Over the last year, the Ceph world drew me in. Partly because of my taste for distributed systems, but also because I think Ceph represents a great opportunity for MySQL specifically and databases in general. The shift from local storage to distributed storage is similar to the shift from bare disks host configuration to LVM-managed disks configuration.

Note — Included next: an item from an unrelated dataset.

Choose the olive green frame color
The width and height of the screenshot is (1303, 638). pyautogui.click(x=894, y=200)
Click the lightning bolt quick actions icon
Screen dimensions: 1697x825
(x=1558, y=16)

Most of the work I’ve done with Ceph was in collaboration with folks from RedHat (mainly Brent Compton and Kyle Bader). This work resulted in a number of talks presented at the Percona Live conference in April and the RedHat Summit San Francisco at the end of June. I could write a lot about using Ceph with databases, and I hope this post is the first in a long series on Ceph. Before I starting with use cases, setup configurations and performance benchmarks, I think I should quickly review the architecture and principles behind Ceph.Introduction to Ceph
Inktank created Ceph a few years ago as a spin-off of the hosting company DreamHost. RedHat acquired Inktank in 2014 and now offers it as a storage solution. OpenStack uses Ceph as its dominant storage backend. This blog, however, focuses on a more general review and isn’t restricted to a virtual environment.
A simplistic way of describing Ceph is to say it is an object store, just like S3 or Swift. This is a true statement but only up to a certain point. There are minimally two types of nodes with Ceph, monitors and object storage daemons (OSDs). The monitor nodes are responsible for maintaining a map of the cluster or, if you prefer, the Ceph cluster metadata. Without access to the information provided by the monitor nodes, the cluster is useless. Redundancy and quorum at the monitor level are important.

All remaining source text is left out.